= WHAT TO WORK ON =
Beneath this instruction is a listing. Transcribe from it only the stretch from the line with "Politique de confidentialité" through the line with "Akzeptieren (1400, 1549)", both end lines included, exactly as written.
- - -
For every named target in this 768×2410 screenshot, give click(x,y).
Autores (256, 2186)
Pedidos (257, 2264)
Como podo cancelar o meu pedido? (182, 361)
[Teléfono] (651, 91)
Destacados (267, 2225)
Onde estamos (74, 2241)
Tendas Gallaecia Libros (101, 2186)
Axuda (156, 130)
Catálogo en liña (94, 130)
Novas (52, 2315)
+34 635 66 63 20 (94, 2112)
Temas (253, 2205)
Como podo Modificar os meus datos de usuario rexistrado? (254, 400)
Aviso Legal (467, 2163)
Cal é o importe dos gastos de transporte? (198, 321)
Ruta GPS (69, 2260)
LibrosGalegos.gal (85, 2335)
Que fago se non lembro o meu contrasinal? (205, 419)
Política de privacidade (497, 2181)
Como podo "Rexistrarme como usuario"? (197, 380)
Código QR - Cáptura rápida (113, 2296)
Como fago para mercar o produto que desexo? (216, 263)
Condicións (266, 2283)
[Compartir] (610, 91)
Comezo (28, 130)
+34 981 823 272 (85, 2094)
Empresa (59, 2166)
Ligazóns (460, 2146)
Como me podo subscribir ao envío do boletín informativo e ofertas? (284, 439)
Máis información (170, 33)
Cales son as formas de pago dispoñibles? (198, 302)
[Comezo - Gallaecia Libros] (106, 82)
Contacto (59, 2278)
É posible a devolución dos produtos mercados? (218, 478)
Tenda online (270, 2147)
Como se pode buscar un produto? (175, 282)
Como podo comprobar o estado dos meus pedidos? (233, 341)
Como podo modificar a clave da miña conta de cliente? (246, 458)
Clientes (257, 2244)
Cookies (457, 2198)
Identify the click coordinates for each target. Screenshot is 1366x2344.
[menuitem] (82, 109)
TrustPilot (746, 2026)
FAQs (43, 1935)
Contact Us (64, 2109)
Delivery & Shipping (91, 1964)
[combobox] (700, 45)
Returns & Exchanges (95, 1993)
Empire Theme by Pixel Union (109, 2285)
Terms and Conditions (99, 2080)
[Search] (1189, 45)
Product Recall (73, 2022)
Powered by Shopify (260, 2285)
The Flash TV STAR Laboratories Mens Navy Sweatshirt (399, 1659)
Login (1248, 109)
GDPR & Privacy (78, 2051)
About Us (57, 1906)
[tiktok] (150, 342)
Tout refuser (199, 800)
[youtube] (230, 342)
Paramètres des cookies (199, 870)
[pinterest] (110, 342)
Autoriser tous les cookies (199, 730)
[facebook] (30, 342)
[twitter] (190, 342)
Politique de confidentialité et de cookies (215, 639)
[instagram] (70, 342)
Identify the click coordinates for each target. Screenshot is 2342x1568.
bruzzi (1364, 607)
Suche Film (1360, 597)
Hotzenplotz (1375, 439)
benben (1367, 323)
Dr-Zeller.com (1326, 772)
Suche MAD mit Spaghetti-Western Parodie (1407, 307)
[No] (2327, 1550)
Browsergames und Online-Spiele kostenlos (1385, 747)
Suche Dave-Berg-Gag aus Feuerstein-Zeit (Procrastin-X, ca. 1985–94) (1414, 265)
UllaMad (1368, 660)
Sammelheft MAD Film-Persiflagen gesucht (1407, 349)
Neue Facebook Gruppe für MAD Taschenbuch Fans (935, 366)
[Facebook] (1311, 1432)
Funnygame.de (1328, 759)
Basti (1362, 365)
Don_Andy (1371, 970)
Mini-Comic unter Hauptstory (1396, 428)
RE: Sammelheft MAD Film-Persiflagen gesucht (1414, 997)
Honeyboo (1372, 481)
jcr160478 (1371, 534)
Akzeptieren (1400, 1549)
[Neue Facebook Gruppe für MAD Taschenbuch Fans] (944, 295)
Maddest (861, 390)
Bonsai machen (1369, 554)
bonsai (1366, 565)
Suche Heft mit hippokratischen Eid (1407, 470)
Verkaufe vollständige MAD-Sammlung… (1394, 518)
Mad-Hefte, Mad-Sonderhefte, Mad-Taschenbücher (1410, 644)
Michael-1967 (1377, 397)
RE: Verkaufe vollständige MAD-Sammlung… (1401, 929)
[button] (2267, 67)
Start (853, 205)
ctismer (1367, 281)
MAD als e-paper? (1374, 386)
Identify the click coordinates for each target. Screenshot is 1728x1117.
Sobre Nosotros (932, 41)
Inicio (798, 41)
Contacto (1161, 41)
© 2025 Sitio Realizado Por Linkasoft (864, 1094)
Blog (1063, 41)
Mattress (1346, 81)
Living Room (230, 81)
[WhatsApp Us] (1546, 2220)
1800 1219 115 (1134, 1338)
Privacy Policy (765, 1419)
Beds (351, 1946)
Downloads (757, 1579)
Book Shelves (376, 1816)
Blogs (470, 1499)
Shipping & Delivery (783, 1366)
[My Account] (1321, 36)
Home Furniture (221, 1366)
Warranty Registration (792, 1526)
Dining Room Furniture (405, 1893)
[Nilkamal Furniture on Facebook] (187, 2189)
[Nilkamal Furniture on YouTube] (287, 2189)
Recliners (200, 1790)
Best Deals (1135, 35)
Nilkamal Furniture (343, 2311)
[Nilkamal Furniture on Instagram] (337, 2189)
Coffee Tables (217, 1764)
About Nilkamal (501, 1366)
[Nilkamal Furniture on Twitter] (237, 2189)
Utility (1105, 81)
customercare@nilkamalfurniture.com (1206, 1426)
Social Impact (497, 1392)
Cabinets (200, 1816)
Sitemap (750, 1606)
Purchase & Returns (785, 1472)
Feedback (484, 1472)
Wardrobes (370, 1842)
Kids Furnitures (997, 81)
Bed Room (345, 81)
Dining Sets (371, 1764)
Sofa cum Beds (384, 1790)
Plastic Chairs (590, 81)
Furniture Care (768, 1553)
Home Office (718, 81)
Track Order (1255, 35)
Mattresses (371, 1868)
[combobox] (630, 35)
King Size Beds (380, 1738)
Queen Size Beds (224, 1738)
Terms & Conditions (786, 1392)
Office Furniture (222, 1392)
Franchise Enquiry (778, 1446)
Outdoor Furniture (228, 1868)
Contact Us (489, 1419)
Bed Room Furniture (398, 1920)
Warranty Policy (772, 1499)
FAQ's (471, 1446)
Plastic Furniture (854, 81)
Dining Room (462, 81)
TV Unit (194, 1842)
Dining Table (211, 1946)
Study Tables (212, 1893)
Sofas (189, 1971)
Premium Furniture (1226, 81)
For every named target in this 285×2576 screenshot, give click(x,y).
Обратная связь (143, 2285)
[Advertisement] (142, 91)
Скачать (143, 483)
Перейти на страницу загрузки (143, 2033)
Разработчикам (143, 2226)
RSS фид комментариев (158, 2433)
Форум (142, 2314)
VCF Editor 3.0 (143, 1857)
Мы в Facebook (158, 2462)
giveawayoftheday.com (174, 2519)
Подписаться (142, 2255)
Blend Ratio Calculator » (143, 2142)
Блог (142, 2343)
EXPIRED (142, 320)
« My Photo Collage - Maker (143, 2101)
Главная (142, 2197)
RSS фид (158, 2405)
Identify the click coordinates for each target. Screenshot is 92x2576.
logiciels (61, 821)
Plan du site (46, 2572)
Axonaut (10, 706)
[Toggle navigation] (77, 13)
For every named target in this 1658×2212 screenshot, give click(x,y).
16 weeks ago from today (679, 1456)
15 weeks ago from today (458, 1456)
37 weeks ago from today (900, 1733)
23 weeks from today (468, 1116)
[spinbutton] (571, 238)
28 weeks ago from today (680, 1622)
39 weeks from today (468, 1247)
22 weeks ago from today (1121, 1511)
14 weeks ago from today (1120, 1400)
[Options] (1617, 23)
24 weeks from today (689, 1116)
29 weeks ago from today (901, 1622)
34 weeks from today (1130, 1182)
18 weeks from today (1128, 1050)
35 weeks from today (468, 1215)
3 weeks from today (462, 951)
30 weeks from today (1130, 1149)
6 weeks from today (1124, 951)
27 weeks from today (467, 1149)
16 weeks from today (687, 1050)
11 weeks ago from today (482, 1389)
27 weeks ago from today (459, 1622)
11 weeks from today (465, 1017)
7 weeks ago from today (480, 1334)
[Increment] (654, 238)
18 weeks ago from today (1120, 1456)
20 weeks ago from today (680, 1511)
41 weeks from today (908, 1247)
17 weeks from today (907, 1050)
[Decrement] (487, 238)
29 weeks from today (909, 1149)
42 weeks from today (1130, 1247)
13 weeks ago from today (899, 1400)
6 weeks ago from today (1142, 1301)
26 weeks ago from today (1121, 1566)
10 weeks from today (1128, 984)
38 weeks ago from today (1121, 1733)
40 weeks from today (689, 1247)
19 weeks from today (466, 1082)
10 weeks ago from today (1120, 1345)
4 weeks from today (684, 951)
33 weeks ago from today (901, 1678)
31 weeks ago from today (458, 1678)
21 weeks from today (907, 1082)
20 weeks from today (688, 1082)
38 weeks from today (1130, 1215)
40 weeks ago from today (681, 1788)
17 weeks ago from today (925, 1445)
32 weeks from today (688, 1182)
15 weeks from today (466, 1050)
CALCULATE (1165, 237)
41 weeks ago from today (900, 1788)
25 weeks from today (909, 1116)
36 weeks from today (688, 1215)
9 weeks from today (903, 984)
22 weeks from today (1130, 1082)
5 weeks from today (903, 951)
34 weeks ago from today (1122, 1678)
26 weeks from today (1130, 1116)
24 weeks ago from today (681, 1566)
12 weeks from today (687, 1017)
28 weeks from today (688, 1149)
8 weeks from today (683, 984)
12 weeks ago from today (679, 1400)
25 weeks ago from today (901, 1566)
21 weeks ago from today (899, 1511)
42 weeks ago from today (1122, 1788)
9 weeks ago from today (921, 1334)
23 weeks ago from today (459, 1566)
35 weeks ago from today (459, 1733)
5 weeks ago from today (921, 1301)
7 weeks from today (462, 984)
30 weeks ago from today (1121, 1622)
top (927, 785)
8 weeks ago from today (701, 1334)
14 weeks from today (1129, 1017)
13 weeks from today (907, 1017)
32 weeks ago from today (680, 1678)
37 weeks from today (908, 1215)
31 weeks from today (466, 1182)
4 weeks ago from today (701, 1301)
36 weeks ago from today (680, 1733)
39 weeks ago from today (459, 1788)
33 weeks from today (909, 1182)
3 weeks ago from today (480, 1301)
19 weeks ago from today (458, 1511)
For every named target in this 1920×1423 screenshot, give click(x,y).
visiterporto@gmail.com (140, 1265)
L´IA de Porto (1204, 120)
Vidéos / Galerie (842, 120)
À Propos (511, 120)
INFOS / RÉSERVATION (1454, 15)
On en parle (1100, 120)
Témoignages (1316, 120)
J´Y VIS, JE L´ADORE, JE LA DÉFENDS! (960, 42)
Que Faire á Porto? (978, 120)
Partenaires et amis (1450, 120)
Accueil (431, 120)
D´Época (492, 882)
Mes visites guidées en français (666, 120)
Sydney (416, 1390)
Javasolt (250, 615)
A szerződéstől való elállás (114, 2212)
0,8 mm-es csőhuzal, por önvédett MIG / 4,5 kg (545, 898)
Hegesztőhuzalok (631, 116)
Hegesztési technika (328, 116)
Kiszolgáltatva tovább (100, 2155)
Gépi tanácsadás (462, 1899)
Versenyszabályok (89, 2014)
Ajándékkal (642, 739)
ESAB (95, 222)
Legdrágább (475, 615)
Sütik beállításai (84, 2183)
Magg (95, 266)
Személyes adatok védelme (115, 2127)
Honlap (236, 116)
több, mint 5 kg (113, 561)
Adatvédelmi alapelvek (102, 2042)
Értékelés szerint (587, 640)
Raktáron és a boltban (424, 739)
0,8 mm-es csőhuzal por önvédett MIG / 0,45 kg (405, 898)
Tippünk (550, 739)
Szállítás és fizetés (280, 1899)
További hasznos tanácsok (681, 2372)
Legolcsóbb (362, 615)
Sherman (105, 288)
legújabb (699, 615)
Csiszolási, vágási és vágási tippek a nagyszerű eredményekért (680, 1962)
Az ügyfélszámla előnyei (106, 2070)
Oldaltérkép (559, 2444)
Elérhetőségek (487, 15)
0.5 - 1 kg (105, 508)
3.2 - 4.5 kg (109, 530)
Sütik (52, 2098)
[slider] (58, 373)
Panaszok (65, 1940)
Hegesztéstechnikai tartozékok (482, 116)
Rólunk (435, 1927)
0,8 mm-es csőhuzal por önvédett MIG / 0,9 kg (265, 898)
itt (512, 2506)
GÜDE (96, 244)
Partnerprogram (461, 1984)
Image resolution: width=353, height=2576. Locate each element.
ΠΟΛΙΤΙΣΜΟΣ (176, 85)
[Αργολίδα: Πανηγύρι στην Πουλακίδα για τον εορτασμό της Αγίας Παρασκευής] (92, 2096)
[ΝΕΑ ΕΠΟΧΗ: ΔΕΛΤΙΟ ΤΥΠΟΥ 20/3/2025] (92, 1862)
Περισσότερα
- - -
= SOLUTION =
Politique de confidentialité et de cookies (215, 639)
[instagram] (70, 342)
Identify the click coordinates for each target. Screenshot is 2342x1568.
bruzzi (1364, 607)
Suche Film (1360, 597)
Hotzenplotz (1375, 439)
benben (1367, 323)
Dr-Zeller.com (1326, 772)
Suche MAD mit Spaghetti-Western Parodie (1407, 307)
[No] (2327, 1550)
Browsergames und Online-Spiele kostenlos (1385, 747)
Suche Dave-Berg-Gag aus Feuerstein-Zeit (Procrastin-X, ca. 1985–94) (1414, 265)
UllaMad (1368, 660)
Sammelheft MAD Film-Persiflagen gesucht (1407, 349)
Neue Facebook Gruppe für MAD Taschenbuch Fans (935, 366)
[Facebook] (1311, 1432)
Funnygame.de (1328, 759)
Basti (1362, 365)
Don_Andy (1371, 970)
Mini-Comic unter Hauptstory (1396, 428)
RE: Sammelheft MAD Film-Persiflagen gesucht (1414, 997)
Honeyboo (1372, 481)
jcr160478 (1371, 534)
Akzeptieren (1400, 1549)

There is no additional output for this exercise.